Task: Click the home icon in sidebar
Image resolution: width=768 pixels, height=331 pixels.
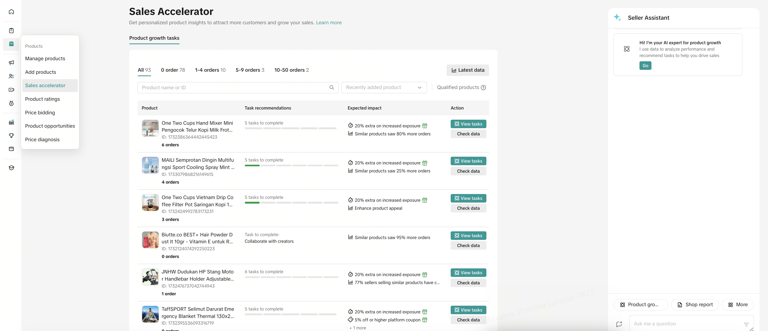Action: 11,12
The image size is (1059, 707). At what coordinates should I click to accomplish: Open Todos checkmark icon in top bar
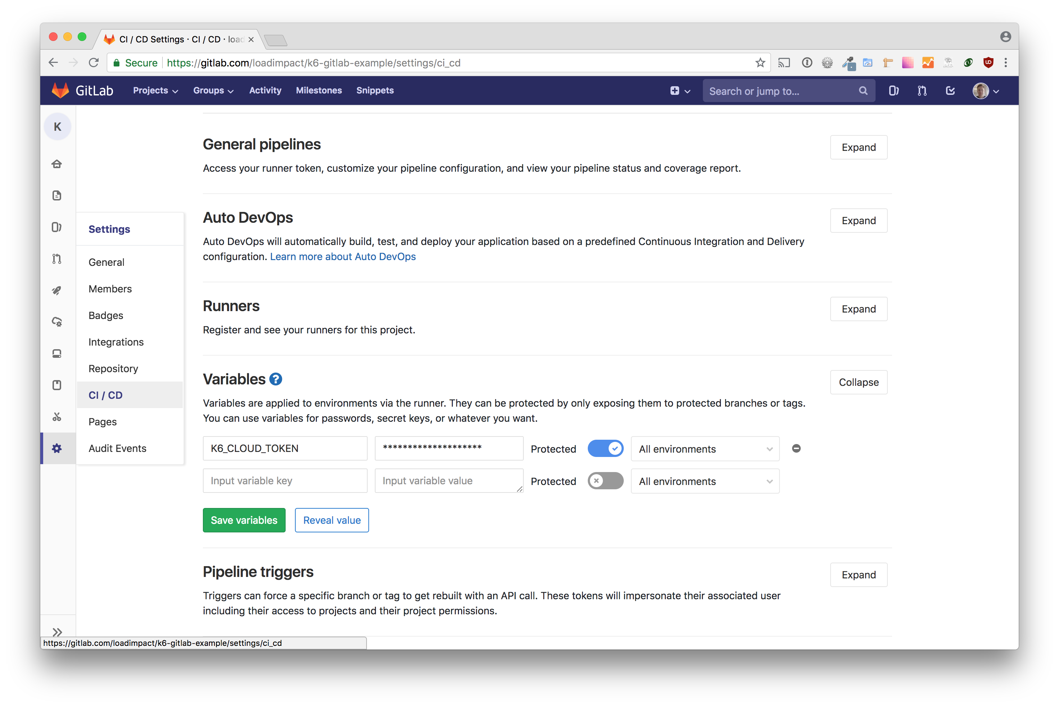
————————
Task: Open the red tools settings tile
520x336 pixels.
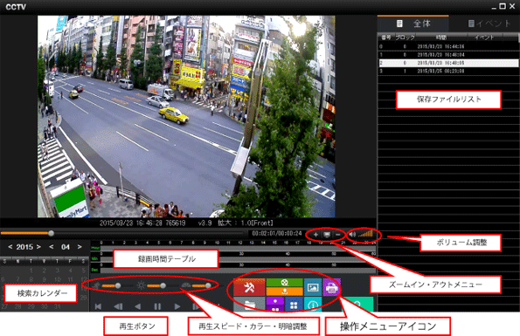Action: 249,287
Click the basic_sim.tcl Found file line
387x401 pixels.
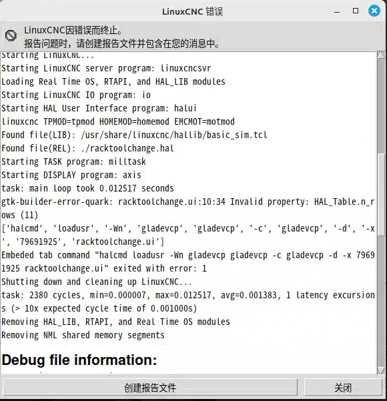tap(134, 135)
————————
• _Exercise prompt_: Rewrite the records beginning with the line containing "Task: Open the red tools settings tile" and continuing through the line containing "tap(134, 135)", with every coordinate in the answers decreased by 61 and all other text unchanged. Leave out the pictures.

• _Output for this task_:
Task: Open the red tools settings tile
520x336 pixels.
Action: 188,226
Click the basic_sim.tcl Found file line
387x401 pixels.
tap(73, 74)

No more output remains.